Livaton Farmhouse Including Garden Walls Adjoining To North is a Grade II listed building in the West Devon local planning authority area, England. First listed on 22 February 1967. Farmhouse.
Livaton Farmhouse Including Garden Walls Adjoining To North
- WRENN ID
- eternal-chancel-wagtail
- Grade
- II
- Local Planning Authority
- West Devon
- Country
- England
- Date first listed
- 22 February 1967
- Type
- Farmhouse
- Source
- Historic England listing
Description
Livaton Farmhouse, including garden walls adjoining to north
Farmhouse, built in the early or mid-16th century with major later 16th and 17th century improvements, and thoroughly refurbished in the early 19th century.
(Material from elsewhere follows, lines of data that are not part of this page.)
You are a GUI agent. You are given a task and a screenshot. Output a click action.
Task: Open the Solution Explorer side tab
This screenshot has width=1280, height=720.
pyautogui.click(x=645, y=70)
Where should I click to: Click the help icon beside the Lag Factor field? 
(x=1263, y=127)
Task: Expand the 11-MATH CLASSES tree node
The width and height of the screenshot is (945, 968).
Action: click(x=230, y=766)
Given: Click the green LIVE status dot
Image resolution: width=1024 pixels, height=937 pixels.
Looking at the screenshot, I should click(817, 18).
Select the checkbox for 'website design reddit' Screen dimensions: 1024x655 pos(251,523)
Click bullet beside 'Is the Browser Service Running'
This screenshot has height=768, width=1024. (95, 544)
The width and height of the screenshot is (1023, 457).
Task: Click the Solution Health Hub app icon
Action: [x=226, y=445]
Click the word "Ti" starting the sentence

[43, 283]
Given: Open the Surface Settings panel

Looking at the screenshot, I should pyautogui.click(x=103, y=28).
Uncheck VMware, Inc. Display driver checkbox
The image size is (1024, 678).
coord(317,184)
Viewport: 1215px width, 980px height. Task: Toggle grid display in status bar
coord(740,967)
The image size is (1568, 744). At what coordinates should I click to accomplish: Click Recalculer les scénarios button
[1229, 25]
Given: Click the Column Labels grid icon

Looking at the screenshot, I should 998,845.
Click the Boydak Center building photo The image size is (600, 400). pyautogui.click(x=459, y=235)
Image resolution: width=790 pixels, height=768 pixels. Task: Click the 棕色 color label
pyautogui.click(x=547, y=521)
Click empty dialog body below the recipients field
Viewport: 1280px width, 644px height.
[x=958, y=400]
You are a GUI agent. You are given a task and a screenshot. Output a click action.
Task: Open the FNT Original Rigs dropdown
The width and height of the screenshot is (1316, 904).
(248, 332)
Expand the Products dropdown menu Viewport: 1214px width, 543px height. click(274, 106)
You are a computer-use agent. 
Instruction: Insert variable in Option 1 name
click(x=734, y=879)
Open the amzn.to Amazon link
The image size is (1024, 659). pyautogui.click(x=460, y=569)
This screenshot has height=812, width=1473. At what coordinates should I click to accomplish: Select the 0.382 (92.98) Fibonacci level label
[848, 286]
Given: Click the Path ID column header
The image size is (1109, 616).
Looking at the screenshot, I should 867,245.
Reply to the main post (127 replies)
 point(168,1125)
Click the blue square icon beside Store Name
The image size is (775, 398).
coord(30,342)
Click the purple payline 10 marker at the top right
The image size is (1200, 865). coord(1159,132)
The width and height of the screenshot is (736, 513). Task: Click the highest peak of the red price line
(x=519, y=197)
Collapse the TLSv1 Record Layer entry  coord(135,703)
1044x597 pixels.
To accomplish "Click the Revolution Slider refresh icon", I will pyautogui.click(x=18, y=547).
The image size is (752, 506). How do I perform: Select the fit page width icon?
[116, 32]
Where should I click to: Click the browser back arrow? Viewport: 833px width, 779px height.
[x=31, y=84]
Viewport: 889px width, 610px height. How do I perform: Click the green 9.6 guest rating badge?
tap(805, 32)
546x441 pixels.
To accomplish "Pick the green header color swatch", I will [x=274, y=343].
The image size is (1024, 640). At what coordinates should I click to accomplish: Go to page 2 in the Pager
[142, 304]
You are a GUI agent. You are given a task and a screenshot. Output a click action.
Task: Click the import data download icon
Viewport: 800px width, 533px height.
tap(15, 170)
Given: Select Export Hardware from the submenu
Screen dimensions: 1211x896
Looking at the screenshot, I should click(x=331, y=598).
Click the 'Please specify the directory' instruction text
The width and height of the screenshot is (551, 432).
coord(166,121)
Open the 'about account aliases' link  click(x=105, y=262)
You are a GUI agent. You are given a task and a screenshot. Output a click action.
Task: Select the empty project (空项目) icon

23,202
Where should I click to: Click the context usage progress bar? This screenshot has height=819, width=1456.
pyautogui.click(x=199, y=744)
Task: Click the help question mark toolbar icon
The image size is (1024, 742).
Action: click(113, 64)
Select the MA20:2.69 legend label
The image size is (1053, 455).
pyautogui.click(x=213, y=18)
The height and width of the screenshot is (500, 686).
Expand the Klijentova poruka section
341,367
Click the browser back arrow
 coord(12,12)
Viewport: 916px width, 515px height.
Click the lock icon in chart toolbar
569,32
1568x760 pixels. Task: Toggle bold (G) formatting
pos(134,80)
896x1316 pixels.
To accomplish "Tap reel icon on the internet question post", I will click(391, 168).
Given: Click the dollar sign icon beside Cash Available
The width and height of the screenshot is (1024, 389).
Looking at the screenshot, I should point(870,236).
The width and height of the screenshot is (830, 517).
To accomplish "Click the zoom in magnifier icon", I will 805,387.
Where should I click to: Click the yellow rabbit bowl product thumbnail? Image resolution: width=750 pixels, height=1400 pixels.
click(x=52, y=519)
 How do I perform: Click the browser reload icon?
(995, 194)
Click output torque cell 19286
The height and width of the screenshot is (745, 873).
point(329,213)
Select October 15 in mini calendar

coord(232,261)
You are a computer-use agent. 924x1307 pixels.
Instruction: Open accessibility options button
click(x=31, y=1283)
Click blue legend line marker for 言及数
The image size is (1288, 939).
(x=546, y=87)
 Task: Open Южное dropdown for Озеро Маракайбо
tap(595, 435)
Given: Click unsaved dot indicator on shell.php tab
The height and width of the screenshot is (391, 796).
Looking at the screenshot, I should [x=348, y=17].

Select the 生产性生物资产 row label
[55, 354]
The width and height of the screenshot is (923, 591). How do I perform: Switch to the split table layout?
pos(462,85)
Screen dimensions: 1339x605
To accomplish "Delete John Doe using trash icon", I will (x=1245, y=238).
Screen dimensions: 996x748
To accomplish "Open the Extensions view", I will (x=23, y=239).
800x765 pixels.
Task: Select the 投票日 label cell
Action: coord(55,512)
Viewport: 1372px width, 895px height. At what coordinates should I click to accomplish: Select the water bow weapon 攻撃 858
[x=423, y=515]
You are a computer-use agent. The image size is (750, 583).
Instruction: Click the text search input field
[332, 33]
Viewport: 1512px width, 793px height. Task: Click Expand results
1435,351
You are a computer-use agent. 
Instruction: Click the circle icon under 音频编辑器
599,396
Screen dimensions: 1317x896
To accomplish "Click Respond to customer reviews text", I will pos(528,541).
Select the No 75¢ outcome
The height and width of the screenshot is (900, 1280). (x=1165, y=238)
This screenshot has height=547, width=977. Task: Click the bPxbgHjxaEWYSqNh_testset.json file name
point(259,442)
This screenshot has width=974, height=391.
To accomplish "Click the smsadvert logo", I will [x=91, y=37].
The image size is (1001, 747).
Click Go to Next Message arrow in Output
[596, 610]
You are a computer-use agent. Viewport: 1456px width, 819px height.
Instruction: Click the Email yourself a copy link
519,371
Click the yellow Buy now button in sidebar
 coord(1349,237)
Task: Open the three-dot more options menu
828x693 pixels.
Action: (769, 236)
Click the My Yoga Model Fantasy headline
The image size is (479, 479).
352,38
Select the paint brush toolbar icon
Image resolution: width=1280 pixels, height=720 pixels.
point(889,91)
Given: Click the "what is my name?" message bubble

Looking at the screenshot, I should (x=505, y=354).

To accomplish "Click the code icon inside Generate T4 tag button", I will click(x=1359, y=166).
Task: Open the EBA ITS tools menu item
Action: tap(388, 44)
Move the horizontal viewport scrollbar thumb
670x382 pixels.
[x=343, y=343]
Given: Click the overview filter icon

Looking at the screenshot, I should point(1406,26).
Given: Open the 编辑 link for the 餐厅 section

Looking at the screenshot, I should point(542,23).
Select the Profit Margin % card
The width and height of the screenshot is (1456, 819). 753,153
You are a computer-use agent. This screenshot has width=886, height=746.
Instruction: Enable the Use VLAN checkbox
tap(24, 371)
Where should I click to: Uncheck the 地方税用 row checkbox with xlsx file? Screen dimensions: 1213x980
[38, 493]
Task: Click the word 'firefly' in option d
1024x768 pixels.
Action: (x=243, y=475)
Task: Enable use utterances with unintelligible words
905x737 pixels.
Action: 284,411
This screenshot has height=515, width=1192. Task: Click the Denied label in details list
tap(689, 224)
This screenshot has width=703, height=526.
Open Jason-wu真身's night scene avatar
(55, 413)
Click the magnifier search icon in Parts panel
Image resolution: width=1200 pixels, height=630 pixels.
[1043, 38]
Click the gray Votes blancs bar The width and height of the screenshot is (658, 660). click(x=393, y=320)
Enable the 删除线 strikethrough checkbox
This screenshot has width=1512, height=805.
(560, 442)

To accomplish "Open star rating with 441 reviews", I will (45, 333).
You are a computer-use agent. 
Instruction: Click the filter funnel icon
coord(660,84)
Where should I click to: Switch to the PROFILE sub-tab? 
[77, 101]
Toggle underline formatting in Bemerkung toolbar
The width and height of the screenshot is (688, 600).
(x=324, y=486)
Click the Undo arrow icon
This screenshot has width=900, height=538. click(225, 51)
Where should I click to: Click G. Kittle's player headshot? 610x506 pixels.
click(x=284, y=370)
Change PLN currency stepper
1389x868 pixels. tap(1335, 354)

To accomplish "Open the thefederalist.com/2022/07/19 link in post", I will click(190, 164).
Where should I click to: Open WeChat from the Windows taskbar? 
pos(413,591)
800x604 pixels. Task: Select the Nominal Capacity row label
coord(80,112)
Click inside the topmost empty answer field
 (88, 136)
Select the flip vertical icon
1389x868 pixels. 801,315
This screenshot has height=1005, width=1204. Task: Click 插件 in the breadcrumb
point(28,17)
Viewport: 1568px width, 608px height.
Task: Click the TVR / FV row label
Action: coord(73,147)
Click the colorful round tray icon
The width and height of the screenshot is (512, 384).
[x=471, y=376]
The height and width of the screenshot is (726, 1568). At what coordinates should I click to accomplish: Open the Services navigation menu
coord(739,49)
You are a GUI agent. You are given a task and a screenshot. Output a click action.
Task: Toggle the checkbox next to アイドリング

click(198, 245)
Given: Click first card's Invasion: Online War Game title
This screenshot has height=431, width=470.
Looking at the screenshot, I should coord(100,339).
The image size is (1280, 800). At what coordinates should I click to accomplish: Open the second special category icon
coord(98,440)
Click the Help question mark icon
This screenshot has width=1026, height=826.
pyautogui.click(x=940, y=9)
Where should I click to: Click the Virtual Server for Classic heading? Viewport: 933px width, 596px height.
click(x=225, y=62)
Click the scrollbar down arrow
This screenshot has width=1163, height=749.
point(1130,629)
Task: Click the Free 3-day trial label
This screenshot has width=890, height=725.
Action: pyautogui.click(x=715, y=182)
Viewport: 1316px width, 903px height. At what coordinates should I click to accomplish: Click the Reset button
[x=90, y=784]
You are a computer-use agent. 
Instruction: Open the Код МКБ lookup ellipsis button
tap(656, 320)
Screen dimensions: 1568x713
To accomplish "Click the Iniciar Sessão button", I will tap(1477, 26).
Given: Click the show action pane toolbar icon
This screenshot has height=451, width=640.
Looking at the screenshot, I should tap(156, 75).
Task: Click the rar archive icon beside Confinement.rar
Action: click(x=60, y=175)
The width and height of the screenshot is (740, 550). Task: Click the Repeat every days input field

Constructed of plastered cob on stone rubble footings, with cob and granite stacks; two of the stacks retain their original granite ashlar chimneyshafts with moulded coping. The roof is thatched.
The house follows an E-plan layout, with the main block facing north. It contains a four-room-and-through-passage plan with two service end rooms on the right. The outer service room is unheated, probably once a dairy, while the other serves as the kitchen and contains a large axial cob stack. To the left of the passage stands the former hall with a large lateral stack projecting forward. A small section of the upper end has been divided off as a storeroom. The left end room is actually the rear room of a two-room parlour crosswing projecting to the rear, which contains the remains of a newel staircase. An early 19th century stairblock projects to the rear of the passage. A third rear wing projects at right angles to the rear of the kitchen and dairy.
The hall was originally open to the roof and heated by an open hearth fire. The parlour wing, if not original, is very early and appears to have been floored and fitted with a stack from the beginning. The hall fireplace was probably inserted in the mid or late 16th century and the hall was floored in the early or mid 17th century. The service end was rebuilt in the mid or late 17th century, with the rear wing added at the same time. The entire house was modernised in the early 19th century when the main stair was added. The building stands two storeys throughout.
Exterior walls retain sections of early 19th century plaster render, incised as ashlar with flat stucco architraves to windows and doorway. The front elevation has an irregular five-window arrangement of 19th and 20th century casements, some with glazing bars and others with rectangular panes of leaded glass. The main roof is hipped at each end. To the rear, the parlour and stair wing roofs are hipped while the service wing is half-hipped. Windows to the rear are mostly 19th and 20th century casements with glazing bars, though the hall features an early 19th century French window and a 16-pane sash above. The stair wing has a tall 18-pane sash; the chamber over the kitchen has a late 17th-early 18th century flat-faced mullion window; and the outer side of the service end wing has a 17th century oak two-light window with chamfered mullion.
The interior largely reflects the early 19th century modernisation. The passage and hall show only features of this date. The main stair is an open string stair with shaped stair brackets, stick balusters and mahogany handrail. The kitchen fireplace is blocked, but the crossbeam is soffit-chamfered with run-out stops and there are late 17th-early 18th century panelled cupboards. The service staircase is late 17th-early 18th century with early 19th century balustrade at the top. The dairy has plain chamfered crossbeams. The service rear block has a soffit-chamfered and straight-cut stopped axial beam; its fireplace is blocked.
The parlour crosswing is disused with limited access, but its three-bay roof is carried on cruck trusses (lower parts plastered over) with cambered collars. The main block roof is problematic as it all appears to be smoke-blackened. The hall truss is a form of cruck truss, probably 16th century, and genuinely smoke-blackened from the original open hearth fire. The passage and service end roof, however, is mid-17th century, consisting of A-frame trusses with pegged dovetail-shaped collars, the principals lap-jointed onto wall posts; the blackening here results from leakage from the kitchen stack. An oak close-studded frame of late 16th century date is visible at the upper end of the passage. Other 16th and 17th century features remain hidden within the house, though the early 19th century modernisation represents an important phase in its development.
The front garden is enclosed by a low granite rubble wall, probably dating to the early 19th century.